集落連携、課題解決へ新制度 福島県、生活インフラの維持ほか

 

 県は本年度、過疎・中山間地域の活性化に向け、複数の集落が連携して地域課題を解決する取り組みを支援する新たな制度を設ける。人口減少や高齢化が顕著で、生活インフラや農地の維持管理、祭事の継承など単独集落での課題解決が難しくなる中、ネットワークを構築して課題解決に当たる体制づくりを後押しする。

 同一市町村にある集落が連携組織をつくったり、課題解決の計画を立てたりする取り組みに対し、500万円を上限に補助する。比較的人口の多い集落を拠点として、バスの運行や宅配、空き家の活用、鳥獣害対策、高齢者の見守りなどに一体的に取り組む事業を想定しており、県内2~3カ所にモデル地域を設ける方針。

 県によると、県内に行政区単位などの集落は2503あるが、過疎地域では高齢化により空き家や耕作放棄地が増え、水田や森林の維持管理、祭事などの継承が難しくなっている。県は一つの集落を対象にした同様の支援策を設けているものの、人口減少が急速に進み、広域的に取り組むべき課題が増える中、複数の集落の取り組みを対象に加えることで小規模集落の活性化を図る考えだ。

 ただ、過疎地域の集落には共通課題が多い半面、それぞれ積み重ねてきた文化があり、事情が異なる。県は市町村と連携して各集落の意見を踏まえた上で連携体制を築いていく必要があるとみている。

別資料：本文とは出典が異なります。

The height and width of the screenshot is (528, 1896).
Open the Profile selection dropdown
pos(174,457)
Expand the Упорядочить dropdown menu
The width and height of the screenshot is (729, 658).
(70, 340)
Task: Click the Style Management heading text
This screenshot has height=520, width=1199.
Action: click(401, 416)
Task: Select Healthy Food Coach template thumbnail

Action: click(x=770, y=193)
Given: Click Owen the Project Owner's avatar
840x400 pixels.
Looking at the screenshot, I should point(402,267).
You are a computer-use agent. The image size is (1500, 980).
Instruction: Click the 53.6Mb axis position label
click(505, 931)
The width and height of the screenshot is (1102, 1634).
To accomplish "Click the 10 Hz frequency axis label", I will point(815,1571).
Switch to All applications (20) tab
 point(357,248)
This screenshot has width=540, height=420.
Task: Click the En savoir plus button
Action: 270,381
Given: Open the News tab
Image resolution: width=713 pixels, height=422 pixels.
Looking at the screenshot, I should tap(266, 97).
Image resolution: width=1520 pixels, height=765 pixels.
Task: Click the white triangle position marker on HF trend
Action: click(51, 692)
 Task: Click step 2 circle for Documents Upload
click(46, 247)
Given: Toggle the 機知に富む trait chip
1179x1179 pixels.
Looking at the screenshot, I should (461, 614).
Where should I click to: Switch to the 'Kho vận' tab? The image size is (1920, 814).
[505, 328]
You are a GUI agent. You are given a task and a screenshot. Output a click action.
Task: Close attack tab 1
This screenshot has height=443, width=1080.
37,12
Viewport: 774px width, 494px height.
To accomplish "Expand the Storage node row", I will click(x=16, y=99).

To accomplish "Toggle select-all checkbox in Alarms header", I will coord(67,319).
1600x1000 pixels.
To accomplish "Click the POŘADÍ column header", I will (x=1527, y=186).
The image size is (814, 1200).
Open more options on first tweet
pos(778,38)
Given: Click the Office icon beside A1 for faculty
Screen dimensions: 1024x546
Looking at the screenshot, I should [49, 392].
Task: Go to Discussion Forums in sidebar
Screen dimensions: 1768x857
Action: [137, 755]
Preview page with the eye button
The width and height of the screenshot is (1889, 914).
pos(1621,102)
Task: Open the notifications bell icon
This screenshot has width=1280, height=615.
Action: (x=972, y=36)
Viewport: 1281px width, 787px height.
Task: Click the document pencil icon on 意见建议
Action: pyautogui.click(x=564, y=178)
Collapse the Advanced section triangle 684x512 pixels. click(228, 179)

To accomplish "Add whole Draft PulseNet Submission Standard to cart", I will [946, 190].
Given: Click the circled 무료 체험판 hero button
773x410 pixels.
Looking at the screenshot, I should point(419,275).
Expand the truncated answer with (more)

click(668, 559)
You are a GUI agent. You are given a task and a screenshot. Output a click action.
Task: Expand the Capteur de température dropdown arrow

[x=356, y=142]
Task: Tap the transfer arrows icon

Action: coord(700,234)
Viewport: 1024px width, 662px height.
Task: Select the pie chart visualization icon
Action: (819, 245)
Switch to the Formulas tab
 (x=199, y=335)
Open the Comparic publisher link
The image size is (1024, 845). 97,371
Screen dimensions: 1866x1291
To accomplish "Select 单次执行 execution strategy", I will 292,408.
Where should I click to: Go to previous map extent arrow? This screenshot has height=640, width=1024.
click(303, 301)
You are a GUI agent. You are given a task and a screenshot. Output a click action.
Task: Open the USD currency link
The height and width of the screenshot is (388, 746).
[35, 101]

 2020年国勢調査の結果を受け、県内では4月1日に国見、天栄、会津坂下の3町村が「過疎地域」に追加された。白河、須賀川の2市は、市町村合併した地域の特例で旧市町村単位で指定する「一部過疎」に加わり、県内59市町村のうち34市町村が過疎地域となった。

 また県内の推計人口(4月1日現在)が戦後初めて180万人を割り込むなど、少子高齢化や若者の県外流出を背景に人口減に歯止めがかかっておらず、過疎地域の活性化を含む地方創生は喫緊の課題となっている。県は「住民主体の地域活性化を支援しながら、過疎地域の持続的発展に向けた取り組みを進めていく」(地域振興課)としている。